» Requirement: When a line below contains the string "navigation", show that line.

(Stored data entries)
"""

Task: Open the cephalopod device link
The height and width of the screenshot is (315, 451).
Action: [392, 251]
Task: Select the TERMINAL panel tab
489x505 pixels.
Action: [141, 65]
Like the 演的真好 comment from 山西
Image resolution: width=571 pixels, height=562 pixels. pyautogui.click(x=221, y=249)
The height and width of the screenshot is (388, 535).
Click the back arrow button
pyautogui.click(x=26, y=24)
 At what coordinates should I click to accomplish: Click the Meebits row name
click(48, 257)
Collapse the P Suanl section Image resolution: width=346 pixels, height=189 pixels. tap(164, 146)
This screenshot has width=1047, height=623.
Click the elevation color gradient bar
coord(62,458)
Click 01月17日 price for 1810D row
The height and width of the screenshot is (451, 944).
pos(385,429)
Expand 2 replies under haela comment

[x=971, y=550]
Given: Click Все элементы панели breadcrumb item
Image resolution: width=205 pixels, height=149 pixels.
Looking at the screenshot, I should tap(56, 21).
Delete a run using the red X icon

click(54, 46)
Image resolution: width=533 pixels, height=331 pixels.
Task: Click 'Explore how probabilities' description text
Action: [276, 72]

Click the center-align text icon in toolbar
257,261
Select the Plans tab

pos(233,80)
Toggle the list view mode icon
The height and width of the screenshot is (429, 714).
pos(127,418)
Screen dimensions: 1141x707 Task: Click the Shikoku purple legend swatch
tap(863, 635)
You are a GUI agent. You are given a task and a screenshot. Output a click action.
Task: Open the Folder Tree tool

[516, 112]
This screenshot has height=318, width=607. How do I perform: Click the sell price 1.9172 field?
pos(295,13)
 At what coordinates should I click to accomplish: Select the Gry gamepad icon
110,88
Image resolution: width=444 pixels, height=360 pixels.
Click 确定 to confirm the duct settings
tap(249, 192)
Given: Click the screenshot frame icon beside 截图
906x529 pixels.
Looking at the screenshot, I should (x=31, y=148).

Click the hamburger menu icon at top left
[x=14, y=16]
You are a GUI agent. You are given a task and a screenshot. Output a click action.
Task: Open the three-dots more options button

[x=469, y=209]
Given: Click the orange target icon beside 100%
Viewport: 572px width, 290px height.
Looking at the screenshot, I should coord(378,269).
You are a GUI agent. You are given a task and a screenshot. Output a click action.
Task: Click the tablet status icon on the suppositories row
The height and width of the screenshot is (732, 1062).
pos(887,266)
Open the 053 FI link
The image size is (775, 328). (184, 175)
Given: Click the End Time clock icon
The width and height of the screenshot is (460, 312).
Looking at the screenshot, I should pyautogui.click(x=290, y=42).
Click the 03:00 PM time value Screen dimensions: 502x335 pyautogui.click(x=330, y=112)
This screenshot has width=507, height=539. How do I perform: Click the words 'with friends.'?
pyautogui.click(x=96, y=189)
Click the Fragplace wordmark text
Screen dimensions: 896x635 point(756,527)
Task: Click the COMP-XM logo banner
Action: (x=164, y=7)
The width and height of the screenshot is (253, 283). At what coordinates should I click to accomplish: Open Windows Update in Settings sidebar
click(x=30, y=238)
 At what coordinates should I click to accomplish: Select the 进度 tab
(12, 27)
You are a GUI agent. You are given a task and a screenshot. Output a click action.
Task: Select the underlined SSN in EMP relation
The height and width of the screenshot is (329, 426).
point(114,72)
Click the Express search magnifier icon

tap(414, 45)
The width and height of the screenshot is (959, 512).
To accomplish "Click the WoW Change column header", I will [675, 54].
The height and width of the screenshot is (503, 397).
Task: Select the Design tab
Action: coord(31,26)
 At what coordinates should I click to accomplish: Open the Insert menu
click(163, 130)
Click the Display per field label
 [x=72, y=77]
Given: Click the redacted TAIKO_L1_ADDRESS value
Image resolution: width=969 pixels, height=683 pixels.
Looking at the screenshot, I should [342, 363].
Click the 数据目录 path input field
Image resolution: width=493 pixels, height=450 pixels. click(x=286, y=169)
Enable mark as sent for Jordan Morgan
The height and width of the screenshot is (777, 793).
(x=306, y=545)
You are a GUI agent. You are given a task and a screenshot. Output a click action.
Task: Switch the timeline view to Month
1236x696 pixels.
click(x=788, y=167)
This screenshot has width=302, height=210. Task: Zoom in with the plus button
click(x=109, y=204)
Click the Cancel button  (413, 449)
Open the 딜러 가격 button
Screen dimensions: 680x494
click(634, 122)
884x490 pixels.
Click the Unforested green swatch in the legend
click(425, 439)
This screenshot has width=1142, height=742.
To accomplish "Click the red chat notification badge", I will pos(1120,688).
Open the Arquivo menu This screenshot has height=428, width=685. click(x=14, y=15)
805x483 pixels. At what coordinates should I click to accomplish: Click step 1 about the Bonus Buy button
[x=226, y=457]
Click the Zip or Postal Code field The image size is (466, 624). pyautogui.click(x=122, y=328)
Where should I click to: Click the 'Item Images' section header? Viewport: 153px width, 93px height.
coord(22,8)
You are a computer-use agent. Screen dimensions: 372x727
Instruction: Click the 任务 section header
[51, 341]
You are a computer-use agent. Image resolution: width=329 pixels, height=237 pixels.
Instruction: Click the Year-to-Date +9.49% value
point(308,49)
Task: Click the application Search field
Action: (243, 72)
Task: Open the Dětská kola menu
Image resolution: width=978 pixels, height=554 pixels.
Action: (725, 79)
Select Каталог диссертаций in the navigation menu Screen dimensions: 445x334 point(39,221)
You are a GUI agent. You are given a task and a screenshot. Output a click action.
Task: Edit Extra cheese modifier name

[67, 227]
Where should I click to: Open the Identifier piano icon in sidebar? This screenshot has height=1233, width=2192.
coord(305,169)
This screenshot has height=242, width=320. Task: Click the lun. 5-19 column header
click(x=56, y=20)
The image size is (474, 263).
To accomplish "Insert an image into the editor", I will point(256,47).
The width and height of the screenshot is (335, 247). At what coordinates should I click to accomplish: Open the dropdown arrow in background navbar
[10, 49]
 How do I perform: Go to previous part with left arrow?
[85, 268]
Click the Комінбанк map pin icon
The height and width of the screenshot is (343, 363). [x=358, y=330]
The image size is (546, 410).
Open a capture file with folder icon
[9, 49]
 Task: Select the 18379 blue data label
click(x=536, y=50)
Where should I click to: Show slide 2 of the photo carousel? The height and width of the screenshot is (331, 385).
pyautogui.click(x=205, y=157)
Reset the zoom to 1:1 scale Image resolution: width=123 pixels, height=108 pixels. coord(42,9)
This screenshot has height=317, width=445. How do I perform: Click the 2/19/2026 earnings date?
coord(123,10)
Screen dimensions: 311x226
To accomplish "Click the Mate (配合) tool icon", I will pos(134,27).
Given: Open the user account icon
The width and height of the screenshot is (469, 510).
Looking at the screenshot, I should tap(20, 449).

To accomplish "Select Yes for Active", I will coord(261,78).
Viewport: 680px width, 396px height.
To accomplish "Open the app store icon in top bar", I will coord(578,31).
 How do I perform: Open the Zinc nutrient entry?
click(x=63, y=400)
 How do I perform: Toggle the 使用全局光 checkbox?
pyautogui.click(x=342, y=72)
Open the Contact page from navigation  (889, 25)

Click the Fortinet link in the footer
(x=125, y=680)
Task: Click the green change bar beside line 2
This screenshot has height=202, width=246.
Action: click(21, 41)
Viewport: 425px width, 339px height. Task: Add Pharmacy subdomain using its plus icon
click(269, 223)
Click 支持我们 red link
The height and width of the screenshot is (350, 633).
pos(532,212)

"""

» Answer to the problem:
Select Каталог диссертаций in the navigation menu Screen dimensions: 445x334 point(39,221)
Open the Contact page from navigation  (889, 25)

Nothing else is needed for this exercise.